TASK DESCRIPTION.
Every line below that contains the word "icon" must be copied.

EXTRACTED MATERIAL.
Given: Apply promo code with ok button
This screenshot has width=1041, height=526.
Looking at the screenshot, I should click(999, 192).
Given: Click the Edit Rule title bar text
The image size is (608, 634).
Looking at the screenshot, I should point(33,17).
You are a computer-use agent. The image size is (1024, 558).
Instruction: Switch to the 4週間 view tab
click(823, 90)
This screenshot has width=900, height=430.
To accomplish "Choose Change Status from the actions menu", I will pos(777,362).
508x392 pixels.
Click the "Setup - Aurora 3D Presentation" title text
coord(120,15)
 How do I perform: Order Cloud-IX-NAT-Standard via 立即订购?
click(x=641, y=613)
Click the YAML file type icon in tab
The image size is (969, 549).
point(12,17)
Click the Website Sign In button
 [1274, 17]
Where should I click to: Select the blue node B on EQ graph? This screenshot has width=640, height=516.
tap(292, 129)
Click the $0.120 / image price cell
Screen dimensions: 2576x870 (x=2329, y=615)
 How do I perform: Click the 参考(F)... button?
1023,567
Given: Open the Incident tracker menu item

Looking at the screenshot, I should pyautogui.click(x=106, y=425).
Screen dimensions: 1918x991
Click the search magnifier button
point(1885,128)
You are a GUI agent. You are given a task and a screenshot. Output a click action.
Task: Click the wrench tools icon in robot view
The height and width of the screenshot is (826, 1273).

ANSWER TO THIS TASK.
Click the YAML file type icon in tab
Task: Click the wrench tools icon in robot view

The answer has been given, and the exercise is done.